Each record below is to be set down again precisely.

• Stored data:
════
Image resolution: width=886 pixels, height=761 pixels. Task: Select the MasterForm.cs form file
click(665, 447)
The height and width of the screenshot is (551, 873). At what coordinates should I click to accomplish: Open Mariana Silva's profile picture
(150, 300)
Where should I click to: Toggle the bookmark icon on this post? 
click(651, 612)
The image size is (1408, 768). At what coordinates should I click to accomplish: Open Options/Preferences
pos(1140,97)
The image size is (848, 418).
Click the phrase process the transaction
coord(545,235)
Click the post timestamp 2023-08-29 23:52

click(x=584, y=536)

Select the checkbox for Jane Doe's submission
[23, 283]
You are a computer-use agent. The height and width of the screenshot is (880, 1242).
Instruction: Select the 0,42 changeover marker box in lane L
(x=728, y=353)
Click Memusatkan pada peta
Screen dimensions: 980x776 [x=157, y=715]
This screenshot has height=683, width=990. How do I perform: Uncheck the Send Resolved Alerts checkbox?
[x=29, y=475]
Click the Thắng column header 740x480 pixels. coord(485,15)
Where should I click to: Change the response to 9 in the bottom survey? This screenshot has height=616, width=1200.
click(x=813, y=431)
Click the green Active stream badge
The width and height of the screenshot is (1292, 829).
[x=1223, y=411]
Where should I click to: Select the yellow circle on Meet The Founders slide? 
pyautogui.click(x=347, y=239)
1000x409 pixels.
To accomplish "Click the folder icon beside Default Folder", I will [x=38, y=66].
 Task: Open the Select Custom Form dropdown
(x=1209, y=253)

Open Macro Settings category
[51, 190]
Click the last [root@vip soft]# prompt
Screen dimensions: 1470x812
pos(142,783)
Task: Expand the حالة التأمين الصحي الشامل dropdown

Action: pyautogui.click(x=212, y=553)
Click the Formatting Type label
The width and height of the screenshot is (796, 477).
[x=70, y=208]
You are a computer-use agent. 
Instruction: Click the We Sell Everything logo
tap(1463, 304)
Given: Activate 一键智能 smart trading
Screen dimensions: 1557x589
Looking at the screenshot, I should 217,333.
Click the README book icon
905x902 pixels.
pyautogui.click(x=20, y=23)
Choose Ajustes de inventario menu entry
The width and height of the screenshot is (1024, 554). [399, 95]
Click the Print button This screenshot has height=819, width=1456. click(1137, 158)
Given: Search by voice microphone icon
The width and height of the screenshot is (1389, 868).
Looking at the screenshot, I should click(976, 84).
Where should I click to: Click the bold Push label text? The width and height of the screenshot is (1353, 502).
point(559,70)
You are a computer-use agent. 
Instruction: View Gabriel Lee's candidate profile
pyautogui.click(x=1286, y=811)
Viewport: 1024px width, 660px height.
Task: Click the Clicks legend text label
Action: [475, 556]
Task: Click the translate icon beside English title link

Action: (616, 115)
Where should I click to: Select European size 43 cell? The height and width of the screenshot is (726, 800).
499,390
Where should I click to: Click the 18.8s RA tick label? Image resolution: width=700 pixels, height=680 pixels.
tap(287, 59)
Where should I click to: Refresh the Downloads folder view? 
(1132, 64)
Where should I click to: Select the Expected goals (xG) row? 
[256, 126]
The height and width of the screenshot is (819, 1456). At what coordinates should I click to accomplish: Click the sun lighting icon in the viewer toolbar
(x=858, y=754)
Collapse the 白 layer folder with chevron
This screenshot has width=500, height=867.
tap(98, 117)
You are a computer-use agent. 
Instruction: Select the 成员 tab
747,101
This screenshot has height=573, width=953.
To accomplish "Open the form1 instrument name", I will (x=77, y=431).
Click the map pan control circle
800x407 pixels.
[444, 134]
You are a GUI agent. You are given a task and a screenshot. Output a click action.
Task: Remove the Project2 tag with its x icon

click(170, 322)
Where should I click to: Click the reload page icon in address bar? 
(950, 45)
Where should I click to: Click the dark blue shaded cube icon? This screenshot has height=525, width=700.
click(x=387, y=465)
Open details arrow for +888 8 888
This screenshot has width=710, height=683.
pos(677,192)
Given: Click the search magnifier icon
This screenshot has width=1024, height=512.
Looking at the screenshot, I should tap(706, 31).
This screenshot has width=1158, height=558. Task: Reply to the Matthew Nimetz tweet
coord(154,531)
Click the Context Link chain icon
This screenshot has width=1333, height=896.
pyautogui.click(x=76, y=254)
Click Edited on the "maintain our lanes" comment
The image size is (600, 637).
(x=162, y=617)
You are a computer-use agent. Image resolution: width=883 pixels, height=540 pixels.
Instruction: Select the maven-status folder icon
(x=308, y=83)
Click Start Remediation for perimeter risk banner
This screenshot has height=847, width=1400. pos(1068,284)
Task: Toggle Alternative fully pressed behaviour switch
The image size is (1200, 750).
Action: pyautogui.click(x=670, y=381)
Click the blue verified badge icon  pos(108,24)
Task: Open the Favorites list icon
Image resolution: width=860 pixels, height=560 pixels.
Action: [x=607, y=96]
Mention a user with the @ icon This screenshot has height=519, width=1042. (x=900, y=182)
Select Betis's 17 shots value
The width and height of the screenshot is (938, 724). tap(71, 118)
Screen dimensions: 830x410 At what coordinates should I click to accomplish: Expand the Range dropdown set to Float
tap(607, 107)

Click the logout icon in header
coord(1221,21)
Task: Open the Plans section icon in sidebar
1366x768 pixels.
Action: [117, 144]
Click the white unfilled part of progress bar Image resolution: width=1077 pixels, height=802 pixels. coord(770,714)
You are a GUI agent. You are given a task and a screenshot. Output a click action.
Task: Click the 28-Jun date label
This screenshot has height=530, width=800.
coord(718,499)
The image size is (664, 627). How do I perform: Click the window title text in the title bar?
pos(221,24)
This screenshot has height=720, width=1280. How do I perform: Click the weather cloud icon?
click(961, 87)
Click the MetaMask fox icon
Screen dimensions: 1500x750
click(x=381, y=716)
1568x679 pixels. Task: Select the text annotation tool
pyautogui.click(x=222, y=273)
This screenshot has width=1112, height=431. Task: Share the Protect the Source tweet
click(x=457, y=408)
════
• Result below:
Image resolution: width=886 pixels, height=761 pixels. Task: Select the MasterForm.cs form file
click(665, 447)
The height and width of the screenshot is (551, 873). At what coordinates should I click to accomplish: Open Mariana Silva's profile picture
(150, 300)
Where should I click to: Toggle the bookmark icon on this post? 
click(651, 612)
The image size is (1408, 768). At what coordinates should I click to accomplish: Open Options/Preferences
pos(1140,97)
The image size is (848, 418).
Click the phrase process the transaction
coord(545,235)
Click the post timestamp 2023-08-29 23:52

click(x=584, y=536)

Select the checkbox for Jane Doe's submission
[23, 283]
You are a computer-use agent. The height and width of the screenshot is (880, 1242).
Instruction: Select the 0,42 changeover marker box in lane L
(x=728, y=353)
Click Memusatkan pada peta
Screen dimensions: 980x776 [x=157, y=715]
This screenshot has height=683, width=990. How do I perform: Uncheck the Send Resolved Alerts checkbox?
[x=29, y=475]
Click the Thắng column header 740x480 pixels. coord(485,15)
Where should I click to: Change the response to 9 in the bottom survey? This screenshot has height=616, width=1200.
click(x=813, y=431)
Click the green Active stream badge
The width and height of the screenshot is (1292, 829).
[x=1223, y=411]
Where should I click to: Select the yellow circle on Meet The Founders slide? 
pyautogui.click(x=347, y=239)
1000x409 pixels.
To accomplish "Click the folder icon beside Default Folder", I will [x=38, y=66].
 Task: Open the Select Custom Form dropdown
(x=1209, y=253)

Open Macro Settings category
[51, 190]
Click the last [root@vip soft]# prompt
Screen dimensions: 1470x812
pos(142,783)
Task: Expand the حالة التأمين الصحي الشامل dropdown

Action: pyautogui.click(x=212, y=553)
Click the Formatting Type label
The width and height of the screenshot is (796, 477).
[x=70, y=208]
You are a computer-use agent. 
Instruction: Click the We Sell Everything logo
tap(1463, 304)
Given: Activate 一键智能 smart trading
Screen dimensions: 1557x589
Looking at the screenshot, I should 217,333.
Click the README book icon
905x902 pixels.
pyautogui.click(x=20, y=23)
Choose Ajustes de inventario menu entry
The width and height of the screenshot is (1024, 554). [399, 95]
Click the Print button This screenshot has height=819, width=1456. click(1137, 158)
Given: Search by voice microphone icon
The width and height of the screenshot is (1389, 868).
Looking at the screenshot, I should click(976, 84).
Where should I click to: Click the bold Push label text? The width and height of the screenshot is (1353, 502).
point(559,70)
You are a computer-use agent. 
Instruction: View Gabriel Lee's candidate profile
pyautogui.click(x=1286, y=811)
Viewport: 1024px width, 660px height.
Task: Click the Clicks legend text label
Action: [475, 556]
Task: Click the translate icon beside English title link

Action: (616, 115)
Where should I click to: Select European size 43 cell? The height and width of the screenshot is (726, 800).
499,390
Where should I click to: Click the 18.8s RA tick label? Image resolution: width=700 pixels, height=680 pixels.
tap(287, 59)
Where should I click to: Refresh the Downloads folder view? 
(1132, 64)
Where should I click to: Select the Expected goals (xG) row? 
[256, 126]
The height and width of the screenshot is (819, 1456). At what coordinates should I click to accomplish: Click the sun lighting icon in the viewer toolbar
(x=858, y=754)
Collapse the 白 layer folder with chevron
This screenshot has width=500, height=867.
tap(98, 117)
You are a computer-use agent. 
Instruction: Select the 成员 tab
747,101
This screenshot has height=573, width=953.
To accomplish "Open the form1 instrument name", I will (x=77, y=431).
Click the map pan control circle
800x407 pixels.
[444, 134]
You are a GUI agent. You are given a task and a screenshot. Output a click action.
Task: Remove the Project2 tag with its x icon

click(170, 322)
Where should I click to: Click the reload page icon in address bar? 
(950, 45)
Where should I click to: Click the dark blue shaded cube icon? This screenshot has height=525, width=700.
click(x=387, y=465)
Open details arrow for +888 8 888
This screenshot has width=710, height=683.
pos(677,192)
Given: Click the search magnifier icon
This screenshot has width=1024, height=512.
Looking at the screenshot, I should tap(706, 31).
This screenshot has width=1158, height=558. Task: Reply to the Matthew Nimetz tweet
coord(154,531)
Click the Context Link chain icon
This screenshot has width=1333, height=896.
pyautogui.click(x=76, y=254)
Click Edited on the "maintain our lanes" comment
The image size is (600, 637).
(x=162, y=617)
You are a computer-use agent. Image resolution: width=883 pixels, height=540 pixels.
Instruction: Select the maven-status folder icon
(x=308, y=83)
Click Start Remediation for perimeter risk banner
This screenshot has height=847, width=1400. pos(1068,284)
Task: Toggle Alternative fully pressed behaviour switch
The image size is (1200, 750).
Action: pyautogui.click(x=670, y=381)
Click the blue verified badge icon  pos(108,24)
Task: Open the Favorites list icon
Image resolution: width=860 pixels, height=560 pixels.
Action: [x=607, y=96]
Mention a user with the @ icon This screenshot has height=519, width=1042. (x=900, y=182)
Select Betis's 17 shots value
The width and height of the screenshot is (938, 724). tap(71, 118)
Screen dimensions: 830x410 At what coordinates should I click to accomplish: Expand the Range dropdown set to Float
tap(607, 107)

Click the logout icon in header
coord(1221,21)
Task: Open the Plans section icon in sidebar
1366x768 pixels.
Action: [117, 144]
Click the white unfilled part of progress bar Image resolution: width=1077 pixels, height=802 pixels. coord(770,714)
You are a GUI agent. You are given a task and a screenshot. Output a click action.
Task: Click the 28-Jun date label
This screenshot has height=530, width=800.
coord(718,499)
The image size is (664, 627). How do I perform: Click the window title text in the title bar?
pos(221,24)
This screenshot has height=720, width=1280. How do I perform: Click the weather cloud icon?
click(961, 87)
Click the MetaMask fox icon
Screen dimensions: 1500x750
click(x=381, y=716)
1568x679 pixels. Task: Select the text annotation tool
pyautogui.click(x=222, y=273)
This screenshot has width=1112, height=431. Task: Share the Protect the Source tweet
click(x=457, y=408)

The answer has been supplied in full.